- EXCERPTED TEXT -

Attention Is All bullshit.

Once again I tried to through This meme video. Once again with the same results.

I have seen these social patterns many times before – when people begin to use ill-defined, anthropomorphic and purely abstract concepts to construct familiar analogies and to invoke intuitions, so everything seems “right” and “logical”.

Abidharma uses abstract terminology to produce a seemingly coherent system. It started from very reasonable abstractions of The Buddha, which illustrated his ideas with abstract notions like pealing off layers of an onion (to find literally nothing in the center) or a mixture of spices using for cooking, but very quickly went all to pure abstract bullshit.

There was (and still is!) so called Chinese medicine, where notions like cold and sour oppose the notions of hot and sweet are used to explain the conditions of a human body and even to provide a guidance for actual prescribed remedies, while bein all “logical” and “coherent” (like the balance is broken, it is too much sour, so add more sweet). The most remarkable thing is that all this seem to work because changing the behavior and stopping doing what one does is almost always the first necessary step, and the actual underlaying condtitions and their actual causes are just “out there”, independent from (and unrelated to) all this abstract nonsense.

- REQUIRED ACTIONS -
A: In the post on abstract concepts, what two images did the Buddha use to illustrate his ideas?
B: List every notion that the post on abstract concepts says Chinese medicine uses to explain the conditions of the human body.
C: Resume the post on abstract concepts, starting after its final sentence.

- SUPPLIED DATA -
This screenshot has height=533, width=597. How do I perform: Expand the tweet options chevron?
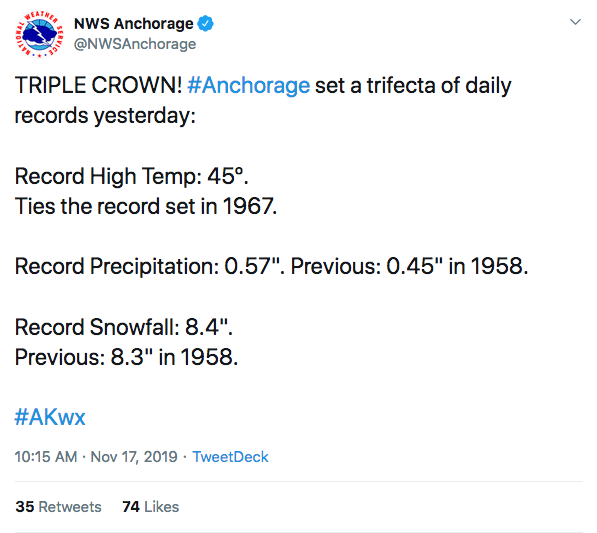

- SOLVED PROBLEMS -
A: Peeling off the layers of an onion, which leaves nothing in the center, and a mixture of spices used for cooking.

B: Cold, sour, hot, and sweet.

C:
There is, of course, Freudian “psychology”, based on Greek mythology, plays and babbling of Nitsche, where abstract entities called Ego and SuperEgo are engaged in complex political tensions, while keeping an eye on a Critic and a few other personages. This “system” was used to explain the observed phenomena and as the basis of a diagnosis.

There are a lot more of these examples, so much that an a distinct recurring pattern can be observed and captured – when complexity increases beyond the limitations of human intelligence (the famous 7 plus or minus 2 meme) a confused and overwhelmed mind tends to use easy to come up with, grossly over-simplified abstractions, while the only constraint is that everything seems to be familiar (already “known”) and “logical”. Most of the time the abstractions are from a completely unrelated domain, but are used as explanations (as in Freud or Nitsche) instead of analogies and illustrations (as the Buddha did).

So we have all these anthropomorphic things like “attention”, “heads”, “self-attention”, “multi-heads attention” (which is, of course, is better than a single head, see!) and what not. Just as unnecessary complexity exploded, he began to talk about things like “tokens are interested to other tokens”, that they are “looking at” other tokens and stuff like that. This is a Freudian programming (ok, modeling) all over again.

When I try to find out these multiple “heads” which pay “attention” I see only weighted sums packaged into matrix operations, which supposedly represent these abstract and seemingly correct notions.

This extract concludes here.